Why temporality in the Spanish science system is a problem

The Spanish science system is not going through its best moment. At least, when it comes to the working conditions of researchers. There are already many voices calling for the need to address the problem of temporary employment in order to build a quality, stable and consolidated scientific research system that prevents researchers from fleeing to other countries. In view of the latest legislative ups and downs in this matter, we wanted to make some reflections that help understand the current situation.

Temporary work staff at the university.

The research carried out in the Public Research Organizations (OPI) in the CSIC, and in the universities depends, for the most part, on personnel with temporary contracts within the framework of different research projects. These are financed, awarded and executed from competitive calls, especially the State Plan for Scientific and Technical Research and Innovation (PEICTI) and the European framework programme.

As these projects have a fixed duration (between three and five years), temporary hiring may seem logical. This means that, once the projects are finished, the researchers have to look for new contracts (which sometimes means waiting months). This high temporality increases precariousness, poverty and limits their mobility.

OPI and CSIC temporary staff.  Source: BEPAP
OPI and CSIC temporary staff.

Labor reform and a new contract for science

For this reason, the Government proposed changes to the Science Law and enacted RD 32/2021 on labor reform, which eliminated the contract for work and service. Although an adaptation period of three months was set to apply the reform, the Government did not foresee a problem, and not a minor one. The procedure to modify the Science Law –which included a new indefinite contract– was being delayed. Either something was done, and fast, or thousands of researchers would go unemployed. The solution: RD 8/2022.

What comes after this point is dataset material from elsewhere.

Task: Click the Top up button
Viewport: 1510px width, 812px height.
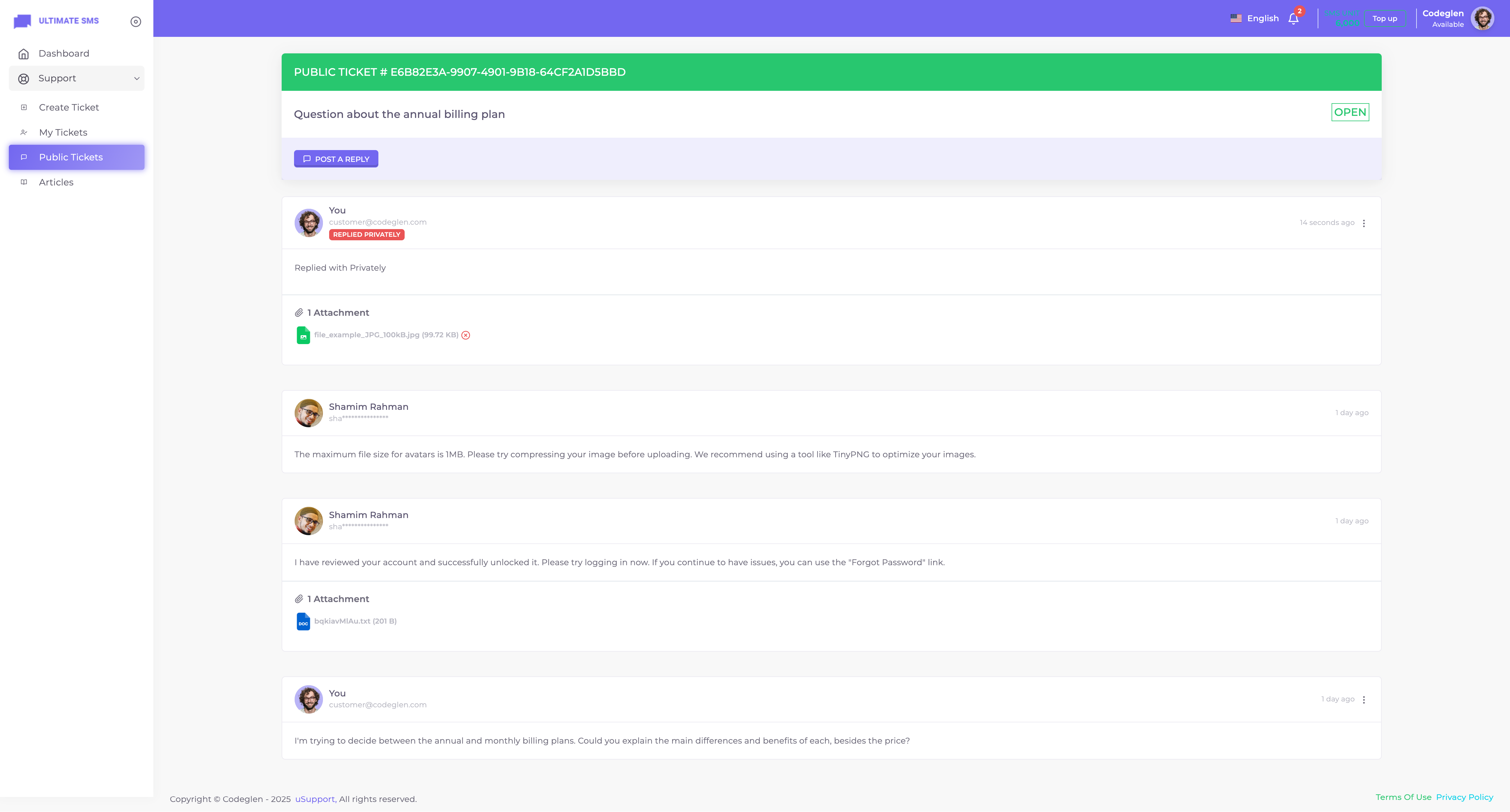Action: coord(1385,19)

Thus, the entry into force of the “scientific-technical activities contract” (articles 23.bis and 32.bis LCTI), of indefinite duration and linked to lines of research, not subject to public job offer or replacement rate, was brought forward. (therefore, outside the scope of the budget law).

But haste has never been a good adviser. The 5th additional provision (DA) of the labor reform still allowed for fixed-term contracts in the scientific field, associated with the Recovery, Transformation and Resilience Plan (PRTR), or programs financed with European funds (European Research Council either Marie Skłodowska-Curie Actions, for instance). Those researchers were left out of the reform. Back to time.

This was not only a step backwards, but an inconsistency that was also discriminatory. In the same research group, indefinite contracts could be given (article 23.bis is already in force) if its financing came from national or private entities; while those who had obtained a share Marie Curie They would have temporary contracts.

The amendments in the Congress and the Senate

An amendment by United We Can (converted into DA 10 of the Science Law) eliminated the difference in treatment by clarifying that DA 5 of the labor reform would only apply when the financing executes the Recovery, Transformation and Resilience Plan, or comes from non-competitive European funds.

But the Popular Party presented another amendment in the Senate that eliminated the DA 10ª. The SOMMA alliance – which includes the Severo Ochoa and María de Maetzu centers and units of excellence, managers of most of the European funds – asked the parliamentarians to vote in favor.

The main reasons for rejecting equalization of hiring were based on two arguments:

  1. Not being able to carry out temporary contracts will increase the expenses of the research organizations (due to the compensation for termination of the contract that goes up from 12 to 20 days for indefinite contracts, since it has to be covered by the budget of each research center).

  2. Defend that the science system needs the “flexibility” that temporary contracts give.

A new Science Law

The Senate amendment was finally rejected, and DA 10a remains in the final text of the Science Law, which will improve the stability of research personnel.

However, we cannot ignore another reality: maintaining lines of research with stable funding, through the general state budget, is what will really make precariousness disappear and strengthen the science system as a whole. Otherwise, the indefinite contracts that are made will also end in dismissals and severance pay.

Even so, financing is not everything. Changes must be faced in the management of human resources dedicated to research. An alternative to the civil service system, very rigid, would be the figure of the public employee following the statutory model of health personnel. This would make it possible to eliminate salary differences and other management problems, such as those derived from the different contracting modalities between OPIs of the General State Administration and the Autonomous Communities.

In “The Origins of Political Order,” Francis Fukuyama characterizes political decline as the inability of institutions to adapt to changing needs, with “legions of stakeholders” opposing any fundamental change. If we have learned anything in these years of the pandemic, it is that we must be prepared to face unexpected situations, that the institutions have to adapt their structures, and that the legislator must have a high-minded vision. Science and innovation are essential to respond to the needs of society.